AB Dick model 350 and 360 small duplicator presses, paired with Itek Graphix plate makers, were instrumental in the beginnings of instant or "quick" printing shops that proliferated between the 1960s and 1980s. These early plate makers first used paper plates and later used polyester plates made by Mitsubishi. They revolutionized plate making for small press printers with the introduction of digital plate makers in the early 1990s. A. B. Dick also produced machines using the competing spirit duplicator technology. Starting in the 1960s, xerography began to overtake A. B. Dick's older mimeograph technology.

John C. Stetson was president of A. B. Dick when he was appointed Secretary of the Air Force in 1978.

==End of independent existence==
In 1979, the company was acquired by the British General Electric Company (not to be confused with the American company General Electric).
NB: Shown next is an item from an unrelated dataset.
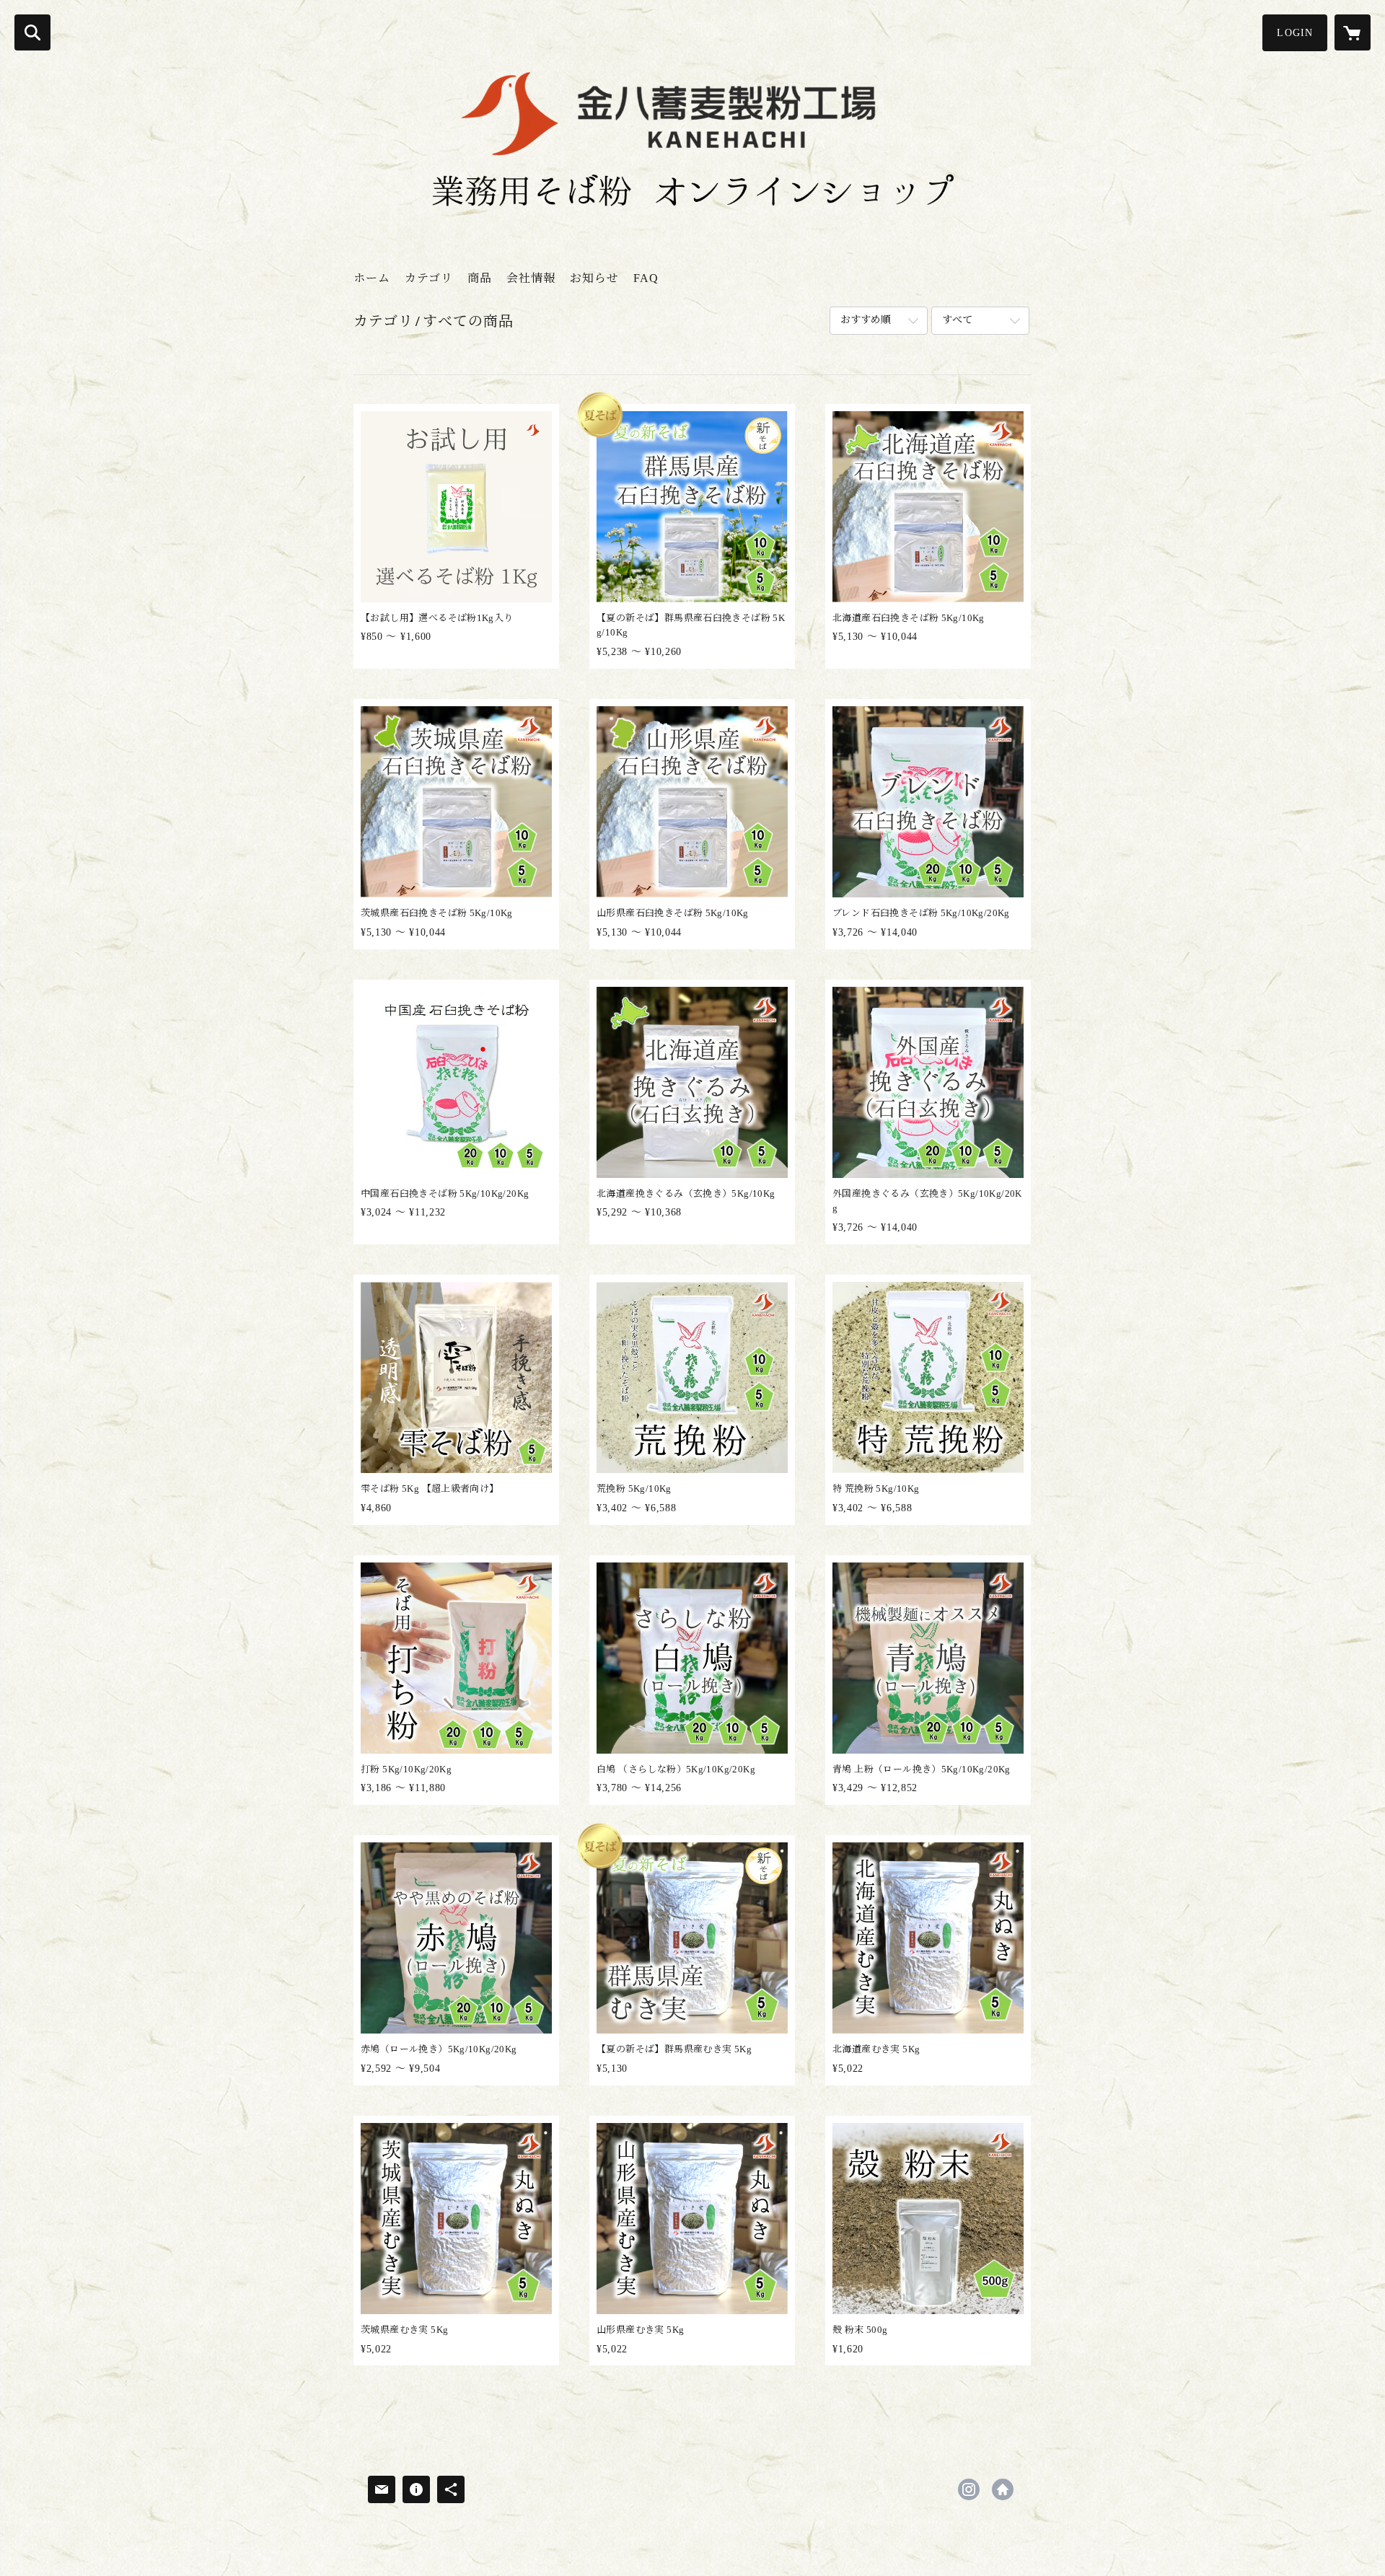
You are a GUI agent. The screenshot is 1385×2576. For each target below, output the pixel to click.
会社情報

In the early 1980s, following this acquisition, A. B. Dick was involved with GEC Computers in the design of the ill-fated GEC Series 63 minicomputer.

In 1988, the company acquired Itek Graphix, a leading manufacturer of plate-makers for duplicators (small format offset presses). By the late 1990s, A. B. Dick was a division of the Nesco company of Cleveland.

The company filed for bankruptcy in 2004, and its assets were acquired by Presstek, a manufacturer of prepress products. Presstek sold its ABDick division to Mark Andy, Inc. in 2013. Mark Andy continues (as of 2024) to market products under the ABDick brand.